Selasa, 24 November 2015

Mogok

Ketika pemogokan umum itu melanda London yang murung, tak seorang pun karyawan surat kabar The Times yang ikut di dalamnya. Tak pula para wartawannya. Pemimpin surat kabar itu, dengan pongah mengatakan, semua karyawan The Times setia kepada pekerjaannya, kepada profesinya, dan karena itu mereka tidak ikut-ikutan dengan aksi pemogokan umum.

Hari itu di pengujung 1926, di kota-kota di Inggris, para pekerja yang marah tengah menuntut pemerintah agar tidak menutup pertambangan batubara. Aksi mereka berakhir ketika pemerintah kemudian setuju untuk meningkatkan upah mereka dan menempatkan perwakilan yang memiliki kedudukan sama kuat di manajemen pabrik-pabrik.

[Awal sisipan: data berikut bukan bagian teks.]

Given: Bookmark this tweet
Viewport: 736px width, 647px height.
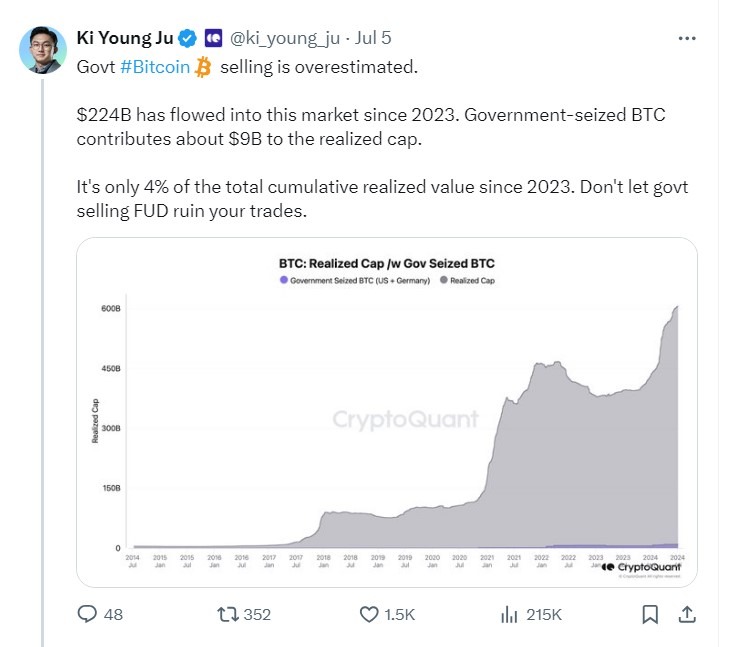Looking at the screenshot, I should [650, 614].
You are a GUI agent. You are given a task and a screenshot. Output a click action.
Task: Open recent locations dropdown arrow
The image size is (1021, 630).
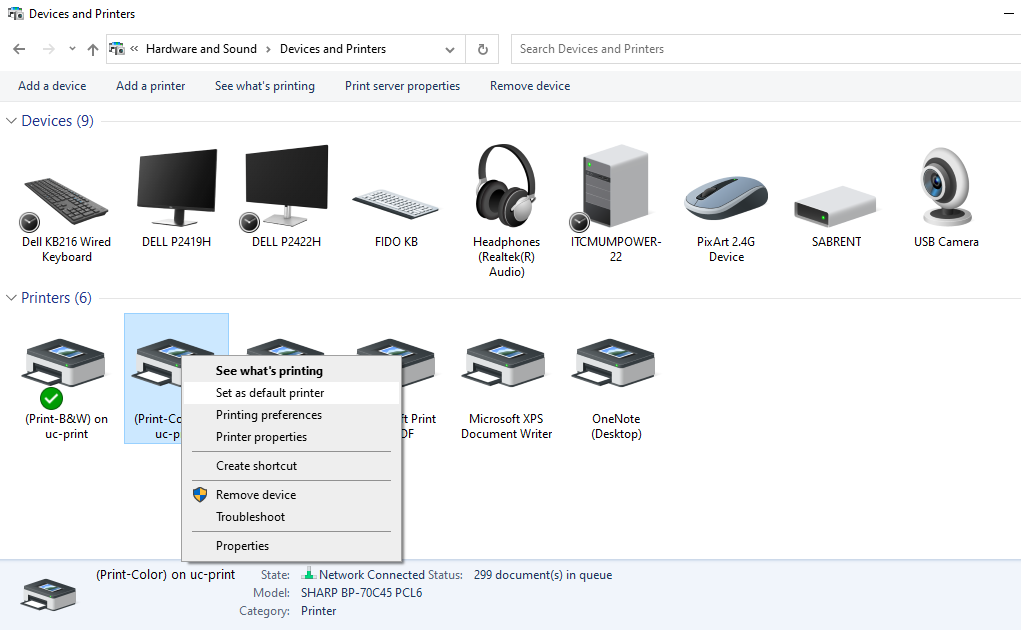click(72, 49)
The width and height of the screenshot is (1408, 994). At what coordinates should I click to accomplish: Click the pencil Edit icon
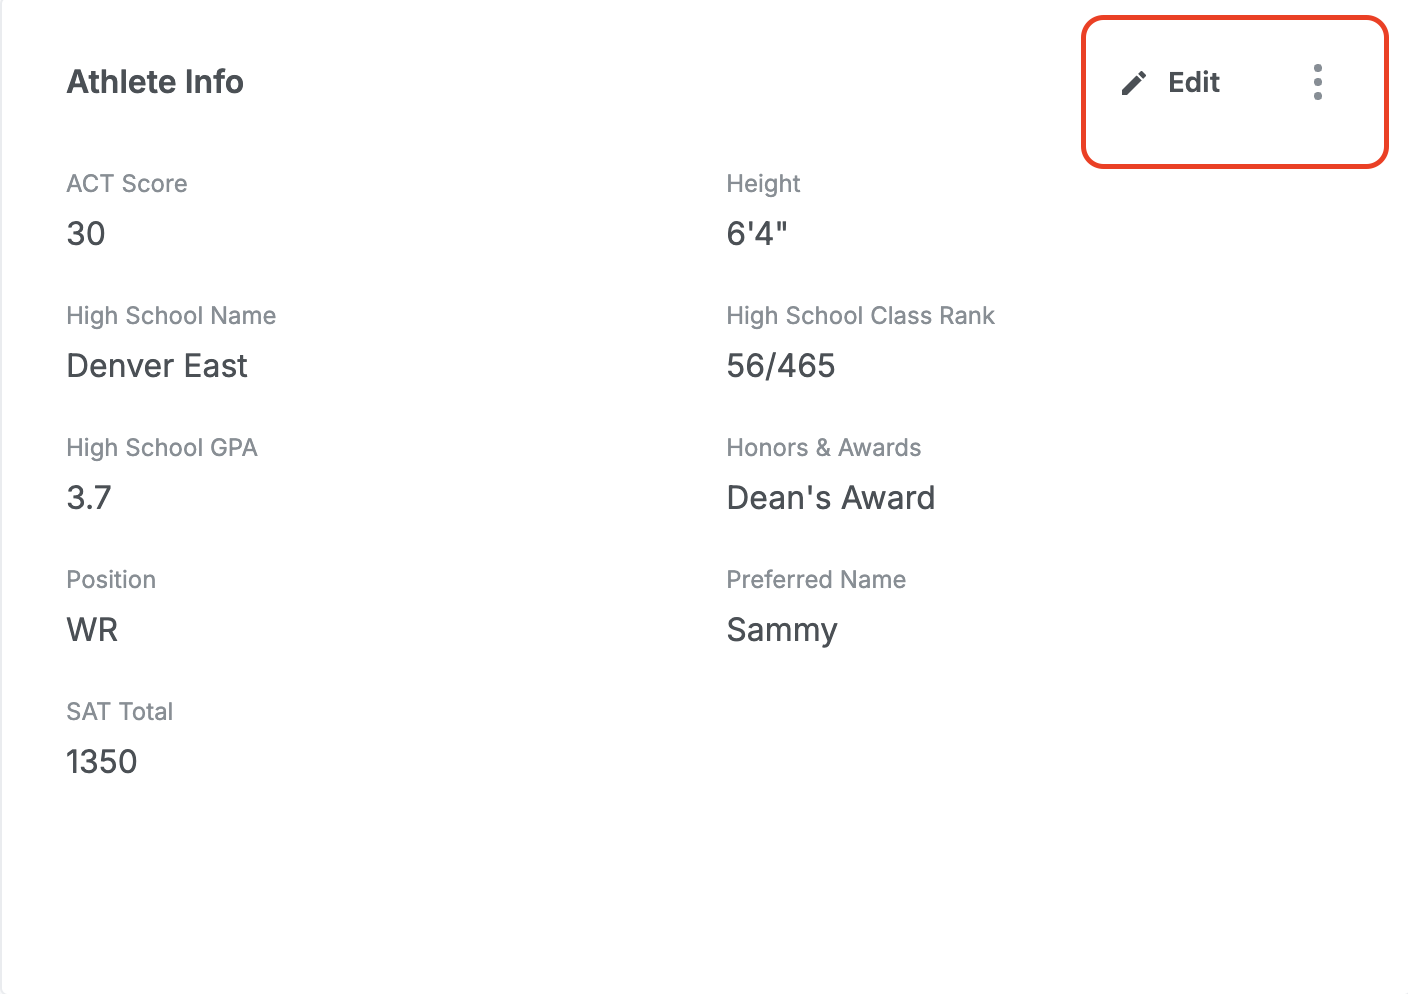click(1133, 83)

Hingga 53 tahun kemudian, ketika hampir semua orang melupakan ketidakhadiran para wartawan The Times dalam aksi mogok di tahun 1926, kejadian sebaliknya dan lebih telak, justru menimpa surat kabar ternama itu: The Times berhenti terbit karena seluruh karyawan termasuk para wartawan mogok bekerja. Berbeda dengan pemogokan umum 1926 yang hanya berlangsung beberapa hari, pemogokan para karyawan dan wartawan The Times malah berlangsung selama hampir setahun.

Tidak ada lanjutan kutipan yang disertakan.